1. $\varphi_*$ commutes with homology long exact sequence
2. $\varphi_*$ commutes with induced homomorphisms $f_*$ for any $f:(X,A)\to(Y,B)$

Both are easy to show (hopefuly). What is harder is that I think that 1. implies that $\varphi_*$ also commutes with the Mayer-Vietoris sequence. Which will be important.

Now consider the sphere $S^k$. Take $A,B$ to be the upper and lower hemisphere and apply the Mayer-Vietoris sequence to it. Since $A,B$ are contractible then there are lots of $0$s in the sequence and so we get an isomorphism $\tilde{H}_i(S^k)\simeq \tilde{H}_{i-1}(A\cap B)$ from it. And $\varphi_*$ commutes with it.

On the other hand $A\cap B$ is homotopy equivalent to $S^{k-1}$ and so $\varphi_*$ commutes with some $\tilde{H}_{i-1}(A\cap B)\simeq\tilde{H}_{i-1}(S^{k-1})$ isomorphism by property 2.

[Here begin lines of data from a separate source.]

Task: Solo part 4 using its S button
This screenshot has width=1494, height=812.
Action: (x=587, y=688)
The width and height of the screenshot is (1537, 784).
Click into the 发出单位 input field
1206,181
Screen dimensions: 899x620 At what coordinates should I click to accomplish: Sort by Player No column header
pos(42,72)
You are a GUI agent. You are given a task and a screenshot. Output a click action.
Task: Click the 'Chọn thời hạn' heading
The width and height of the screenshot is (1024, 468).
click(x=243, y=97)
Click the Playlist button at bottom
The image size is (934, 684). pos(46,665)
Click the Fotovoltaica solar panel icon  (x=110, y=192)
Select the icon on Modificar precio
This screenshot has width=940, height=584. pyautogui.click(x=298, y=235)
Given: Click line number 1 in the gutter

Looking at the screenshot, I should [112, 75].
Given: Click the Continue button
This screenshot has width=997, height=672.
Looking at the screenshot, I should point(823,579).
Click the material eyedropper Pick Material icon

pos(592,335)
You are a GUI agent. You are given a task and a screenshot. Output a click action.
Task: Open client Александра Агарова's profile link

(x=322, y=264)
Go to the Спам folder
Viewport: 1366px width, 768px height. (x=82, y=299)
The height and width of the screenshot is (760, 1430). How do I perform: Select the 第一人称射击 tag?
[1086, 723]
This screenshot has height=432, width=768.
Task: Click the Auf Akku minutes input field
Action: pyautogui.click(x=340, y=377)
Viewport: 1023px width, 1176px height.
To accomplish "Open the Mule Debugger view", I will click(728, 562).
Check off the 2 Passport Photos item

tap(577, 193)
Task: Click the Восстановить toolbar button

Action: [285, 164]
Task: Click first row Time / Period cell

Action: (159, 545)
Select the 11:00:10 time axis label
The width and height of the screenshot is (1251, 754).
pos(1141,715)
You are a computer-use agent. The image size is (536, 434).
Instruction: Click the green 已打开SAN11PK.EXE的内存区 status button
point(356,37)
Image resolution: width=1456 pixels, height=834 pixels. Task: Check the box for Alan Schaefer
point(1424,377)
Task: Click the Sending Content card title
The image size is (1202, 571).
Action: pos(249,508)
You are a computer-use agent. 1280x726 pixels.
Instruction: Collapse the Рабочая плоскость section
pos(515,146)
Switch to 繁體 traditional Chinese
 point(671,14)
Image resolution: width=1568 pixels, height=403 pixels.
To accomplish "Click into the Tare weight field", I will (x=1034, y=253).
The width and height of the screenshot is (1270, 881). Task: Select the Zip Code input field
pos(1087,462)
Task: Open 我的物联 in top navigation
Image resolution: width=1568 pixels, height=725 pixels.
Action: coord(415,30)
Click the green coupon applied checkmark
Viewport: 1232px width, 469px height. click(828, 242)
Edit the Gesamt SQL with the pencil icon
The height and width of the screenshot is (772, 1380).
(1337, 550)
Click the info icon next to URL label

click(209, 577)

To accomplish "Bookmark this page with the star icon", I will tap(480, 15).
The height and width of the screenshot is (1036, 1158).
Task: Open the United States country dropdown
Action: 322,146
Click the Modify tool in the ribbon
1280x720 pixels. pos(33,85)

Both these facts are coefficient independent and together they show that there is a commutative diagram of the form:

$$\require{AMScd}\begin{CD}\tilde{H}_{k-1}(S^{k-1};\Bbb Z) @> {\varphi_*}>> \tilde{H}_{k-1}(S^{k-1}; G) \\@V{\simeq}VV@VV{\simeq}V\\ \tilde{H}_{k}(S^{k};\Bbb Z) @> {\varphi_*}>> \tilde{H}_{k}(S^{k}; G)\end{CD}$$

Finally by induction we reduce the problem to $k=0$. This case has to be calculated manually I'm afraid. And I'm not sure why it holds to be honest.